Never do in SQL what you can do in PL/SQL

Back when I first started out as a trainee Forms developer, one of my colleagues had the bright idea of implementing some "CONNECT BY PRIOR" logic step by step, in Forms. The trigger would add a new blank record to the block, then retrieve the next row into it with SELECT INTO, then loop around until there were no more rows to process or Hell froze over. Perhaps unsurprisingly, it was a close thing.

I mentioned to Scott Swank that we were always on the lookout for material, and he sent me the following code that he'd come across (after editing it for brevity and anonymity), and somehow it reminded me of that old Forms trigger. This pattern is repeated ten times throughout the code, checking for various child attributes by (how else?) looping through all the records one by one until the desired attribute is found not to be true (and if something is not untrue then it must be true, right?)

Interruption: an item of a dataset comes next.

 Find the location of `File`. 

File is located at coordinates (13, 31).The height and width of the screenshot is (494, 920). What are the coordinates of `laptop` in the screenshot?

PROCEDURE has_an_attribute
    ( x IN VARCHAR2, resultout OUT VARCHAR2 )
IS
    l_parent_id   VARCHAR2 (30);

    CURSOR c_child
    IS
        SELECT an_attribute
        FROM   child_table
        WHERE  parent_id = l_parent_id;
BEGIN
    l_parent_id := some_function(x);
    resultout := 'COMPLETE:Y';

    FOR v_child IN c_child
    LOOP
        IF v_child.an_attribute = 'N'
        THEN
            resultout := 'COMPLETE:N';
            EXIT;
        END IF;
    END LOOP;
END;

2 comments:

Yasin Baskan said...

This is the behaviour i have seen maybe thousands of time. Some developers like plsql and hate sql, or they learn plsql without learning sql.

Adrian said...

"But this is must be more efficient than SQL, because Oracle does a full table scan!"